The Artisan garden, designed by former student and Gold Medal winning designer Gary Breeze, will feature an 800 year-old crafted oak boat found on the Norfolk broads in the middle ages. The garden depicts the edge of a Norfolk river where a boatbuilder has been at work. His yard is a humble garden and the ‘Broadland’ landscape around provides both the materials for his trade and sustenance for his family and a sail has been rigged to provide a makeshift shelter from sun and rain.
The garden will also draw attention to the need to preserve the fragile environment of the area as well as the boat-building skills that help to shape it. The oak boat stands on a small jetty surrounded by plants and trees native to the dykes that criss-cross the grazing marshes of the region. The design incorporates plants which are of their time and native to the Broadland area.

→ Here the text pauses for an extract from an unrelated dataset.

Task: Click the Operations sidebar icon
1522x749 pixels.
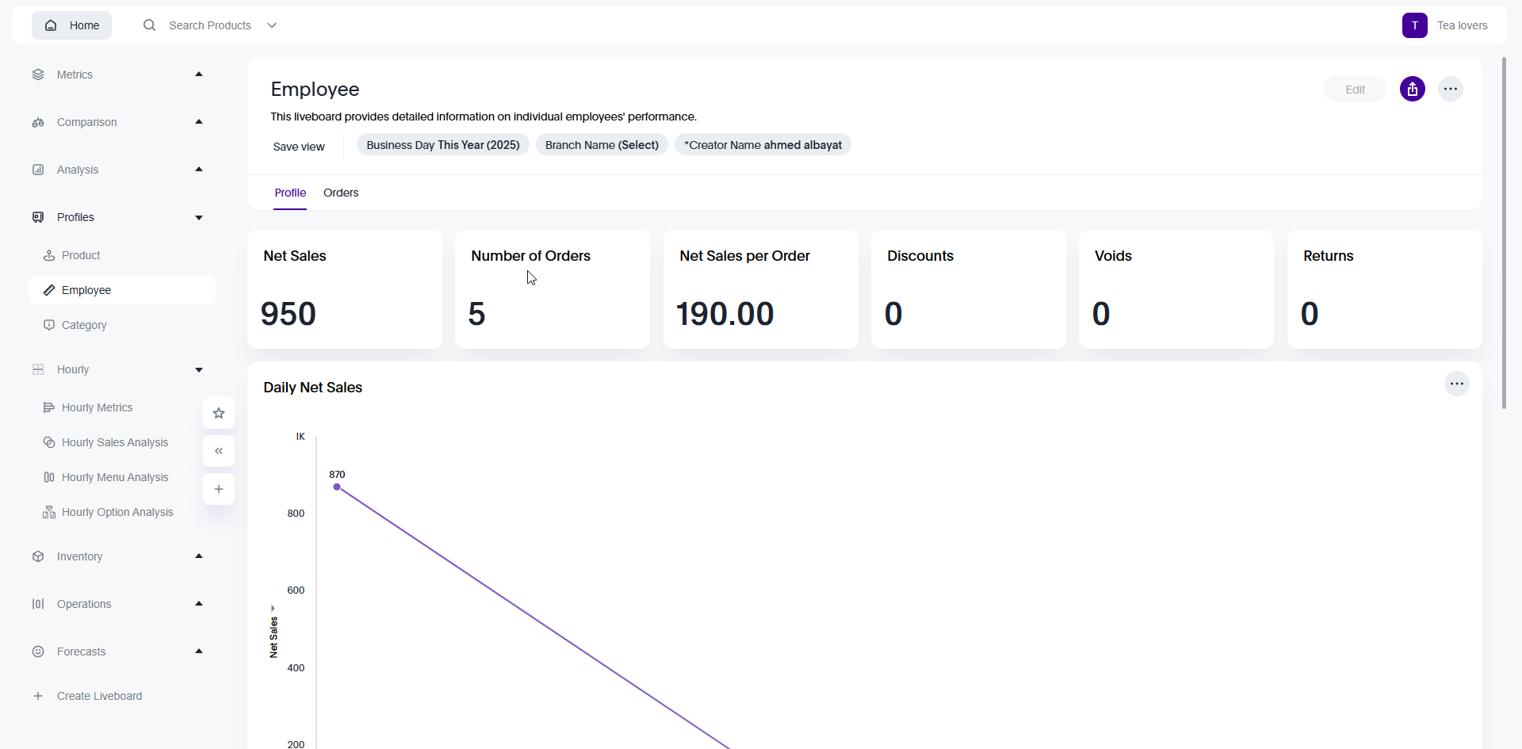Action: click(38, 604)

The planting scheme aims to emulate the colours and textures of the Broads and draw attention to the beauty of the marshland environment. The garden includes a few edible plants including peas, garlic, kale and chives and 50% of the garden will comprise of aquatic and semi aquatic planting to attract wildlife. Among a bank of Common Reed we find Meadowseet and Purple and Yellow Loosestrife while an area of shorter fenland vegetation sees Southern and Early Marsh Orchid and the stately Royal Fern.
The scenic waterways of the Norfolk Broads are a favourite with visitors who come to enjoy the rare flora and fauna and the rich history of the area. Its gentle landscape of estuary, fen,carr woodland and grazing marshes cover 303 square kilometres, but despite comprising only 0.1% of the UK the park area boasts more than a quarter of its rarest wildlife.
Really looking forward to seeing this garden in what promises to be a strong Artisan category in 2017.